Sam leaned in to whisper in Sarah’s ears, which, considering the distance between their chairs, meant that he’s butt was squarely in the air. “Do you think it’s too late to say that I was joking, and that I was actually able to see the threads?” But before Sarah was able to complete her whirl towards him, he said, “Just kidding. I was trying to ease your tension. It always sucks to see your parents fight.”
Sarah’s response was stopped by the clearing of Dan’s throat. An action that called all eyes in the room towards the man who momentarily stopped his writing. “Esther…” he said. “Did you take into account that Sam has yet to awaken? Of course, I would be the last person to lecture anyone on threads, but it seems to me that without being able to sense magic, one could also not see threads so easily.”
Esther facepalmed. “Of course! I’m such a fucking idiot. I got flustered by Farris and I forgot to mention you being a Taken! Idiot! Obviously you wouldn’t be able to see the threads I manipulated. The only reason you saw the ones from the artifact was that it directly interfaces with your core.”
“There you go. Just have to manipulate a thread that extends directly from Sam’s core. Or… you could use this.” Dan took the same artifact that Maurice tested Sam on yesterday and threw it to Esther. “And check whether he sees the same threads that you do.”

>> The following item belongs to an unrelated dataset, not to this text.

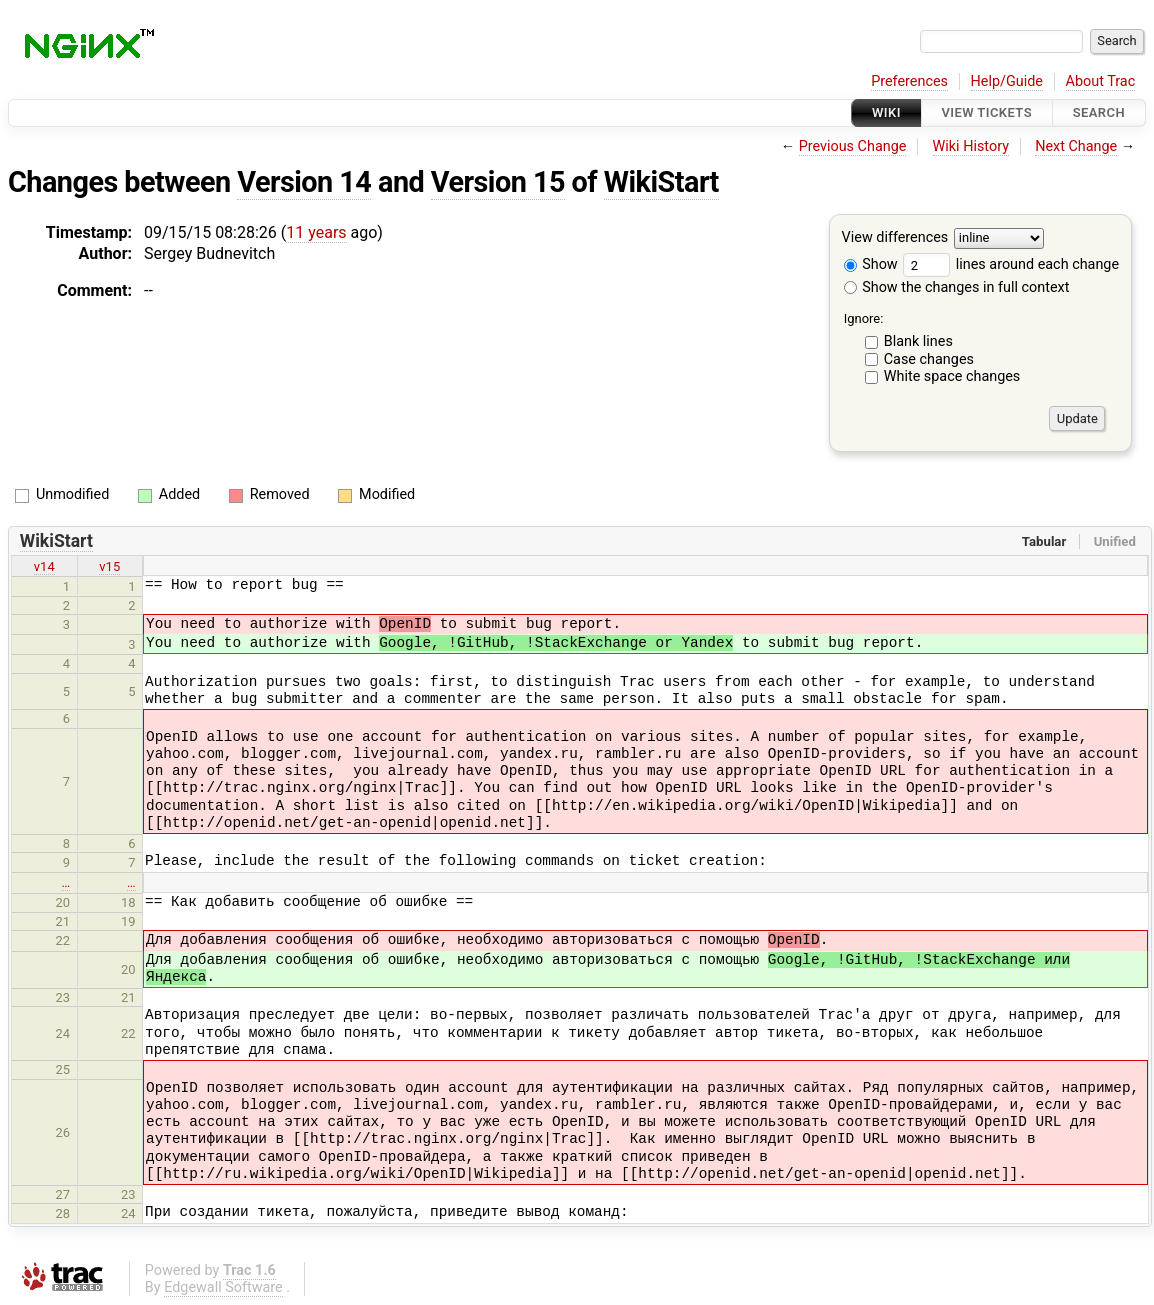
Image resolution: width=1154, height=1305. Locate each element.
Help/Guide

Esther nodded, and once again advanced on Sam, thrusting the artifact into his open hand. “Alright, tell me what you see. In detail.” Sam complied. Trying to give as accurate a description of the different squiggly lines that emanated from the artifact despite his god-awful skill with visual description.
“Still level 0, then?” he asked after a click from the device announced its job was complete.
“Hush now, and what about this thread here?” Esther turned over the artifact and pointed to a section they hadn’t covered yet. Sam described it to her, using his finger to trace how it looked to him because he didn’t see any meaningful difference between this line and all the others with which to describe it.
“So?” Sam asked after she took back the artifact from him and handed it to Dan.
“Your Sight is just as good as mine, if not better. No two ways about it. You’re a Thread-Weaver.”
“Hey!” Sam wagged his finger at Maurice. “Didn’t you tell me the same thing yesterday? What are the chances, huh guys?”